▶ **WORK REQUEST A**: Decide whether each statement agrees with the molybdenum disulfide article: (i) the material is inert along its flat sides; (ii) molybdenum disulfide is as flat as graphene; (iii) the images show planes measuring 5 to 6 nm. Answer yes or no for each, quoting the deciding words of the article.
▶ **WORK REQUEST B**: Reproduce the passage of the molybdenum disulfide article that opens with the words containing "The versatile chemical" and closes with "of energy-oriented applications.".
▶ **WORK REQUEST C**: Write the next portion of the molybdenum disulfide article, picking up after its final sentence.

▶ **EXTRACT PROVIDED**:
By R&D Editors | November 3, 2014

Rice Univ. scientists who want to gain an edge in energy production and storage report they have found it in molybdenum disulfide.

The Rice laboratory of chemist James Tour has turned molybdenum disulfide’s 2-D form into a nanoporous film that can catalyze the production of hydrogen or be used for energy storage.

The versatile chemical compound classified as a dichalcogenide is inert along its flat sides, but previous studies determined the material’s edges are highly efficient catalysts for hydrogen evolution reaction (HER), a process used in fuel cells to pull hydrogen from water.

Tour and his colleagues have found a cost-effective way to create flexible films of the material that maximize the amount of exposed edge and have potential for a variety of energy-oriented applications.

The Rice research appears in Advanced Materials.

Molybdenum disulfide isn’t quite as flat as graphene, the atom-thick form of pure carbon, because it contains both molybdenum and sulfur atoms. When viewed from above, it looks like graphene, with rows of ordered hexagons. But seen from the side, three distinct layers are revealed, with sulfur atoms in their own planes above and below the molybdenum.

This crystal structure creates a more robust edge, and the more edge, the better for catalytic reactions or storage, Tour said.

“So much of chemistry occurs at the edges of materials,” he said. “A two-dimensional material is like a sheet of paper: a large plain with very little edge. But our material is highly porous. What we see in the images are short, 5- to 6-nm planes and a lot of edge, as though the material had bore holes drilled all the way through.”

The new film was created by Tour and lead authors Yang Yang, a postdoctoral researcher; Huilong Fei, a graduate student; and their colleagues. It catalyzes the separation of hydrogen from water when exposed to a current. “Its performance as a HER generator is as good as any molybdenum disulfide structure that has ever been seen, and it’s really easy to make,” Tour said.

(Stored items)
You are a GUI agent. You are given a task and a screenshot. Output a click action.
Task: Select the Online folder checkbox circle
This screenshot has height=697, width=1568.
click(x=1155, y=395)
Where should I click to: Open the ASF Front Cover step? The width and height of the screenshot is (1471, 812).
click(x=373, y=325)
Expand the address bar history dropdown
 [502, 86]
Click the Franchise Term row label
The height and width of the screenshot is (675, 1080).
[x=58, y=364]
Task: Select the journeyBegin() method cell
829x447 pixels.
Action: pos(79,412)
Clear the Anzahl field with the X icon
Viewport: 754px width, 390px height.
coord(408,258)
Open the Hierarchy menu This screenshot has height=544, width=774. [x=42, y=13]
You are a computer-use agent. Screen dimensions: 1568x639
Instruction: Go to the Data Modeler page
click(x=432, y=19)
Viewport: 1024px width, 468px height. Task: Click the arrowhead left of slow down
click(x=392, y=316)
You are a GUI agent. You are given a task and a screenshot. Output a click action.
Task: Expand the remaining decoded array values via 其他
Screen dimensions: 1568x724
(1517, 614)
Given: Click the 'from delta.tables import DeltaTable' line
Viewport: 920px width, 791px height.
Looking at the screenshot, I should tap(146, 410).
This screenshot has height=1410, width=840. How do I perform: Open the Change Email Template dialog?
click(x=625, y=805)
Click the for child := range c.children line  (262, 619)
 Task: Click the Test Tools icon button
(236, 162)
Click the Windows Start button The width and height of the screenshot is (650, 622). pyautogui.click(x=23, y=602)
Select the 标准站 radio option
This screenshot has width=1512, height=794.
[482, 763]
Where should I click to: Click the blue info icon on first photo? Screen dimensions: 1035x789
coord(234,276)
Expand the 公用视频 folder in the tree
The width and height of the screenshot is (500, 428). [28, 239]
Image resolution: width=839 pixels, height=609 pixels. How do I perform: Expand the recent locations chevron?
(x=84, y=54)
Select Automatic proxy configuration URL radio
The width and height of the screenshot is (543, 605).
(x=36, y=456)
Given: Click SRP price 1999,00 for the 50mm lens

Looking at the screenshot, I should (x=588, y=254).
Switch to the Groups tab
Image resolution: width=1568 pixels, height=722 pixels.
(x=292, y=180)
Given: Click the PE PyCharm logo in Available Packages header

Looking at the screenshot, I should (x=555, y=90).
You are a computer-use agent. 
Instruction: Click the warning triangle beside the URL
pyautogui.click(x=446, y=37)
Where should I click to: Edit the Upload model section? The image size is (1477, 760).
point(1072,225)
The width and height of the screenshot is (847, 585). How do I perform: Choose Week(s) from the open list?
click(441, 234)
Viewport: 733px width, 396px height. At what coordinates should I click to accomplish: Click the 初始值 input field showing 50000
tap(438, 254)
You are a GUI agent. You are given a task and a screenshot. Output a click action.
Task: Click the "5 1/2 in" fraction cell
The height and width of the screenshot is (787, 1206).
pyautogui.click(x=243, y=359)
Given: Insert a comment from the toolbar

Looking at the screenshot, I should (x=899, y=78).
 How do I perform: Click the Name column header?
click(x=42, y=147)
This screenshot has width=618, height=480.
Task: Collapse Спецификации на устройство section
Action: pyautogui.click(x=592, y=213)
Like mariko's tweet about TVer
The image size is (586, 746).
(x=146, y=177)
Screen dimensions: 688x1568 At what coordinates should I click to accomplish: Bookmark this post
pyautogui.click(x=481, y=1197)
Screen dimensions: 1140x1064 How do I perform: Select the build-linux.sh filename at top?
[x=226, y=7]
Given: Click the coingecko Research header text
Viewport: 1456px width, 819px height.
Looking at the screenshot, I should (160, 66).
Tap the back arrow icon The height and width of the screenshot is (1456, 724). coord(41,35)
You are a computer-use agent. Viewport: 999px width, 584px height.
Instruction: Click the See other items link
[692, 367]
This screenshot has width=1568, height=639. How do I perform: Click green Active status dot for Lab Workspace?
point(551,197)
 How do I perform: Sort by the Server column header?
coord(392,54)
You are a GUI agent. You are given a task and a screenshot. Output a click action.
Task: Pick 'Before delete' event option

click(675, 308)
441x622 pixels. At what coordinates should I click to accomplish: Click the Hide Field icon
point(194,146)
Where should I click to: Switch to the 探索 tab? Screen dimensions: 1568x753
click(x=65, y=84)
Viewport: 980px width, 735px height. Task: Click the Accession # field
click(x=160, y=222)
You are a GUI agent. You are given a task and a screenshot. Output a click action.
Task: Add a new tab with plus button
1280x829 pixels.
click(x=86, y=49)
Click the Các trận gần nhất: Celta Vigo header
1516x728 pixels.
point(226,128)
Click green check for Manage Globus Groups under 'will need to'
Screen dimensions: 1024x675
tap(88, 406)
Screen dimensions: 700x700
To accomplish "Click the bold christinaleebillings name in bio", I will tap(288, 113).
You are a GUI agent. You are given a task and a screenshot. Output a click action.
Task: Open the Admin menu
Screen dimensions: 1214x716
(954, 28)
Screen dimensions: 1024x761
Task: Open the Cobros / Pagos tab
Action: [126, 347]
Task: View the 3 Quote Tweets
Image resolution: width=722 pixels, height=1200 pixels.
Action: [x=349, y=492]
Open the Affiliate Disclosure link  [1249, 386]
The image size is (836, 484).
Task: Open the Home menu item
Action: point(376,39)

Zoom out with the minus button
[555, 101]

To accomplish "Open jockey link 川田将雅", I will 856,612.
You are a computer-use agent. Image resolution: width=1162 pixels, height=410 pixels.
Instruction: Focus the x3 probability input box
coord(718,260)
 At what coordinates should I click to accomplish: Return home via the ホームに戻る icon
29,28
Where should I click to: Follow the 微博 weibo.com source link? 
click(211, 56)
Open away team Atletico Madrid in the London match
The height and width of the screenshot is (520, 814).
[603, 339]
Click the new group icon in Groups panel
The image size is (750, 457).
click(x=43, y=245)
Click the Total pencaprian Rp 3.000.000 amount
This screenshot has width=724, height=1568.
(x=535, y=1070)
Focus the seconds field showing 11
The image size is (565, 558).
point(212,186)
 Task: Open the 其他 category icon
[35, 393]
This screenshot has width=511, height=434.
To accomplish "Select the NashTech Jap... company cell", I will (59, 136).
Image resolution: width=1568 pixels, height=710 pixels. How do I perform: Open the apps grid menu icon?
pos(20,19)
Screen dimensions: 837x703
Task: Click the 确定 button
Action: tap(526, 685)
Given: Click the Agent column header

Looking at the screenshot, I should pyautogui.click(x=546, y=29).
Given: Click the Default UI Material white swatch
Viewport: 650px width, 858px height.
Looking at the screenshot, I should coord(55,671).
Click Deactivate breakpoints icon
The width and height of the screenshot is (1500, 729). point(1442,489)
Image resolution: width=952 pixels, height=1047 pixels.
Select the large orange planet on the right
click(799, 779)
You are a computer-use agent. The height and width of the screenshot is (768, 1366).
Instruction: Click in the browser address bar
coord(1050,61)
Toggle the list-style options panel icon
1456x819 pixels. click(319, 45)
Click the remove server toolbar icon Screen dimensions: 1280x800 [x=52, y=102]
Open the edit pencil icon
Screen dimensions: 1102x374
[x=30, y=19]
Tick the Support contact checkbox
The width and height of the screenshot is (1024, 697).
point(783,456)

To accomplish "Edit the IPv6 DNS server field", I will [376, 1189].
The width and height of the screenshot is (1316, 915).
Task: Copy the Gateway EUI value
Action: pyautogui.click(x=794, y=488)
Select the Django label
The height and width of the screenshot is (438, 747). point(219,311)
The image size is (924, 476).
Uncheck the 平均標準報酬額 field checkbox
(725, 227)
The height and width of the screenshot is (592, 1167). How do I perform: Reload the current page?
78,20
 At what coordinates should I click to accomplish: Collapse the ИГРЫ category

▶ **EXPECTED ANSWER A**:
(i) Yes: "is inert along its flat sides"
(ii) No: "Molybdenum disulfide isn’t quite as flat as graphene"
(iii) Yes: "short, 5- to 6-nm planes"

▶ **EXPECTED ANSWER B**:
The versatile chemical compound classified as a dichalcogenide is inert along its flat sides, but previous studies determined the material’s edges are highly efficient catalysts for hydrogen evolution reaction (HER), a process used in fuel cells to pull hydrogen from water.

Tour and his colleagues have found a cost-effective way to create flexible films of the material that maximize the amount of exposed edge and have potential for a variety of energy-oriented applications.

▶ **EXPECTED ANSWER C**:
While other researchers have proposed arrays of molybdenum disulfide sheets standing on edge, the Rice group took a different approach. First, they grew a porous molybdenum-oxide film onto a molybdenum substrate through room-temperature anodization, an electrochemical process with many uses but traditionally employed to thicken natural oxide layers on metals.

The film was then exposed to sulfur vapor at 300 C (572 F) for one hour. This converted the material to molybdenum disulfide without damage to its nanoporous sponge-like structure, they reported.

The films can also serve as supercapacitors, which store energy quickly as static charge and release it in a burst. Though they don’t store as much energy as an electrochemical battery, they have long lifespans and are in wide use because they can deliver far more power than a battery. The Rice lab built supercapacitors with the films; in tests, they retained 90 percent of their capacity after 10,000 charge-discharge cycles and 83% after 20,000 cycles.

“We see anodization as a route to materials for multiple platforms in the next generation of alternative energy devices,” Tour said. “These could be fuel cells, supercapacitors and batteries. And we’ve demonstrated two of those three are possible with this new material.”